----- Material provided -----
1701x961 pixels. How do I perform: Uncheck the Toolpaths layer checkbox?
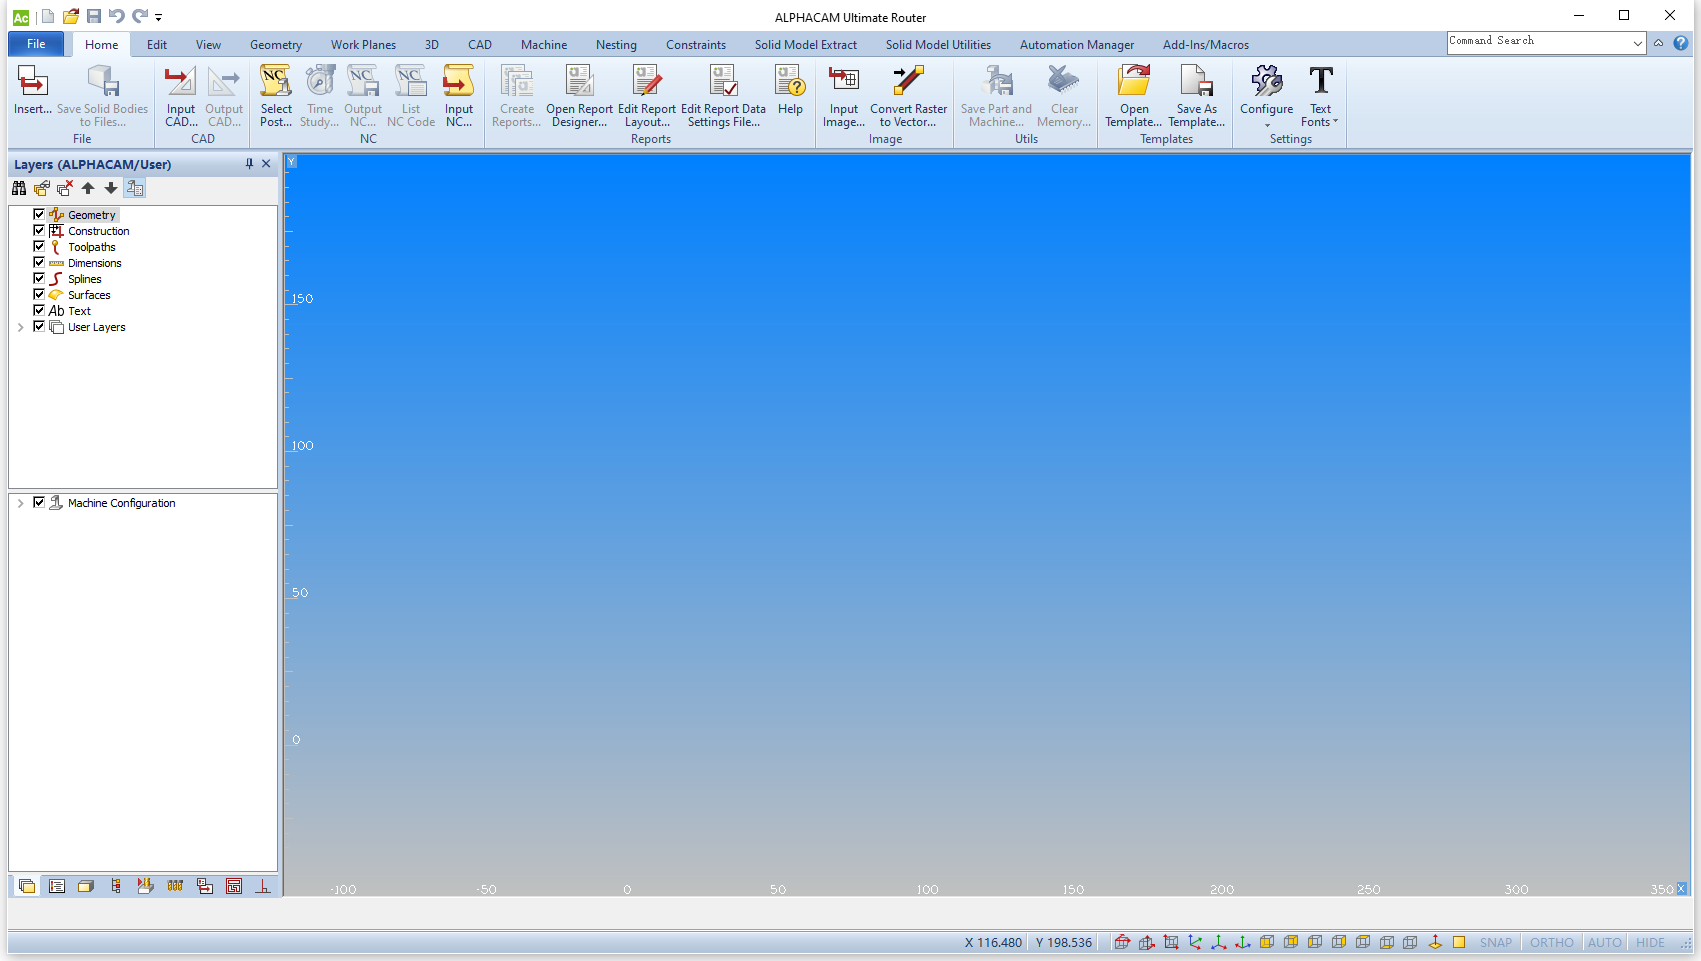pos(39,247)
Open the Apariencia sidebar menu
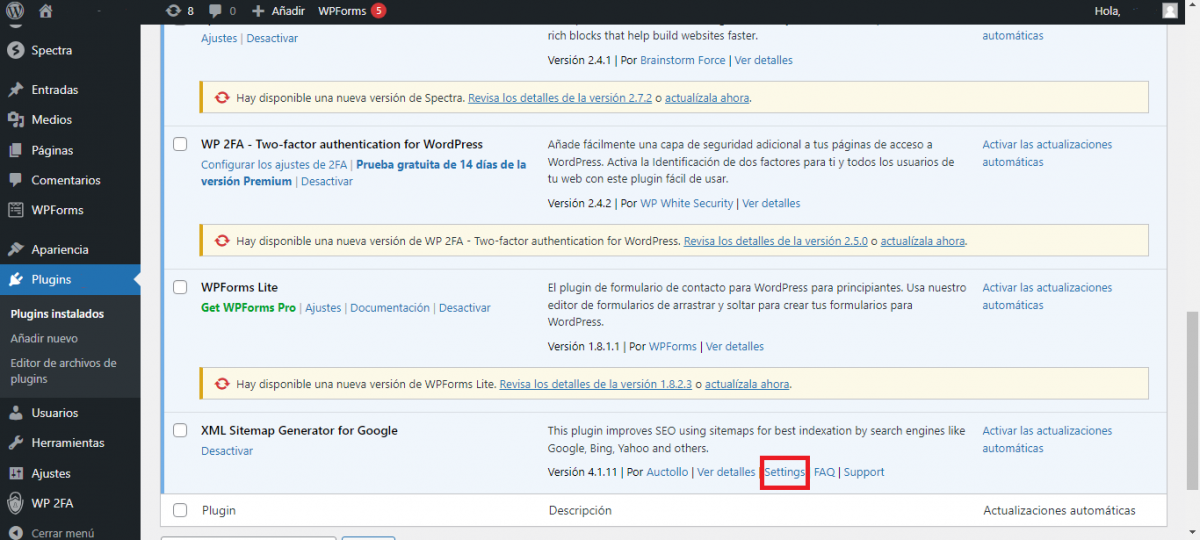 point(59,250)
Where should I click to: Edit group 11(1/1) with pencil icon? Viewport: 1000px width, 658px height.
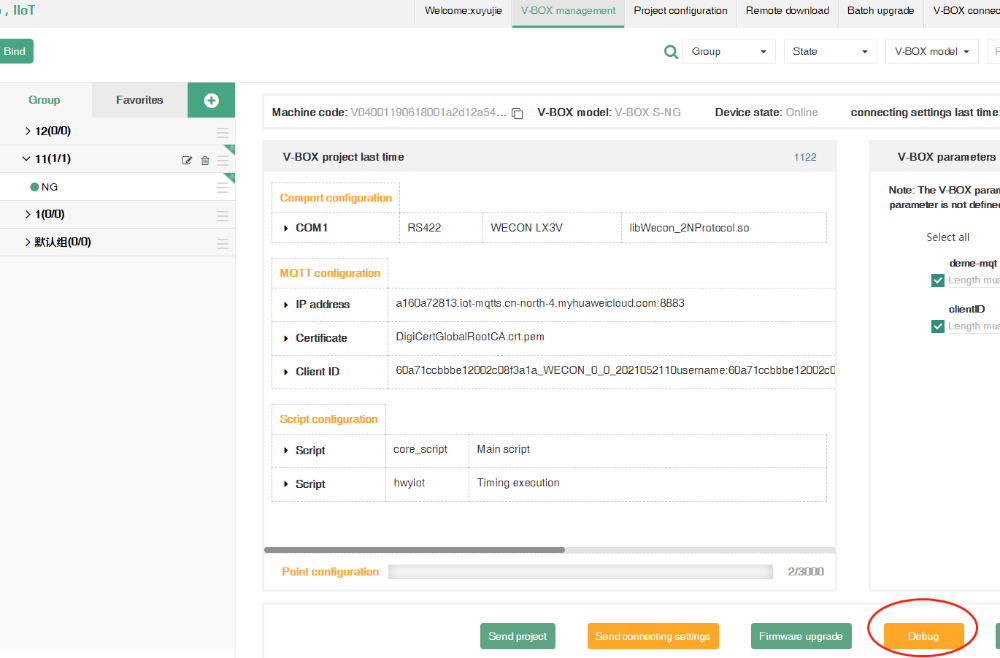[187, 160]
-----
**Challenge**
Repeat every line of the records above, requests included, multiplying each coordinate in the answers by 1.85 and rounding to whole numbers, with halves rounded up. Leave the pictures out.

**Task result**
1701x961 pixels. How do I perform: Uncheck the Toolpaths layer checkbox?
pos(72,457)
Open the Apariencia sidebar menu
 point(109,463)
Where should I click to: Edit group 11(1/1) with pencil icon? Viewport: 1000px width, 658px height.
[346, 296]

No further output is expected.